Turner Wants To Bring Out The Big Guns In Fight Against Gas Prices

TRENTON – State gas price-gouging laws “need more teeth” said Senate President Pro Tempore Shirley K. Turner today as the State and local authorities take on the crisis caused by skyrocketing gas prices.

“New Jersey drivers are at the breaking point,” said Senator Turner, D-Mercer. “While the Bush Administration is paying lip service to the crisis in Washington, New Jersey is taking action and fighting back. Unfortunately right now it’s like taking on a tank with a BB gun. We need to better arm our local officials to win this battle.”

Senator Turner is co-sponsor of bill S-383, which would amend current law to increase the maximum fine on a motor fuels retailer from $200 to $1,500 for a first offense and $3,000 for any subsequent offense. In addition to the monetary penalty, a retailer’s license would be suspended for between 5 and 30 days for a first offense and revoked upon a second offense.

“Local, county and state monitors are stepping up efforts to monitor gas prices, but even those individuals watching the retailers will tell you that potential profits far outweigh the cost of fines if caught. We need to give our laws more teeth, and making the fine for gas gouging a considerable amount will give retailers pause before cheating consumers,” added Senator Turner.

The bill passed the Senate unanimously in February and now awaits action by the Assembly.

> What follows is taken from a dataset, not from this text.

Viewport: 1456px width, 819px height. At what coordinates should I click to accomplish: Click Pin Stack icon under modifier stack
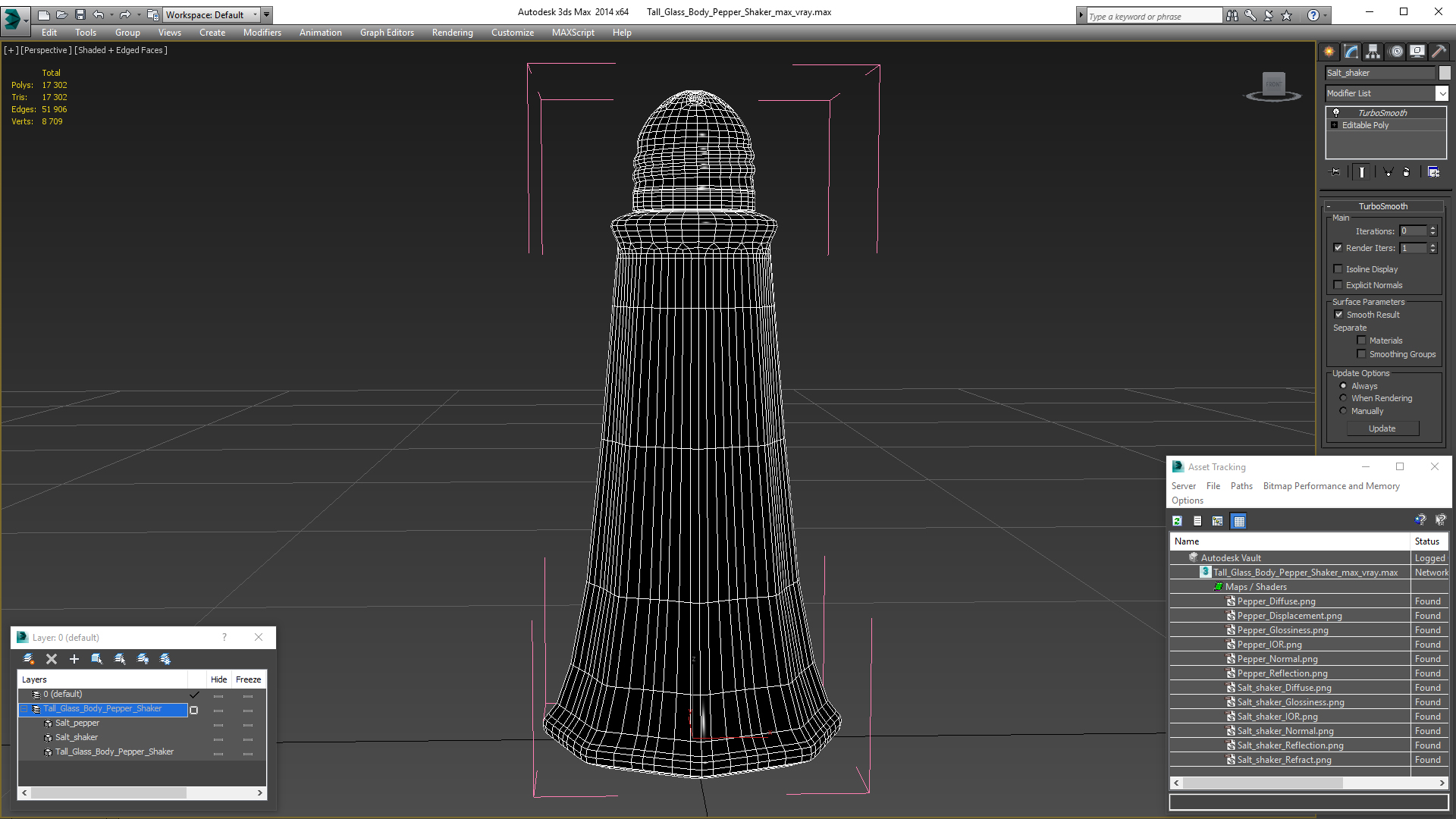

Senator Turner also has a measure pending in the Senate, SR-18, to urge the Attorney General of New Jersey to investigate if price-fixing by gas companies is responsible for the escalation of prices from March 2002 to the present time.

“It’s obvious that the oil companies are just using global uncertainty as an excuse to bilk New Jersey’s hardworking families out of what could become thousands of dollars each year. After years of relatively stable gas prices in the United States, the last four years have brought us huge jumps. While the terrorist attacks on 9/11 and Hurricane Katrina would have certainly led to temporary spikes in gas prices, this does not explain the permanent and steady increase in prices or record oil company profits,” explained Senator Turner.

Between March 2002 and today, gas prices have gone from an average of $1.14 per gallon for regular unleaded gasoline to an average of $2.85 per gallon, for an increase of 150% in the average price. During the same time, profits for oil companies like ExxonMobil have skyrocketed. ExxonMobil’s profits for the fourth quarter of 2005 we a industry record $10.7 billion, a full 75% higher than just a year before.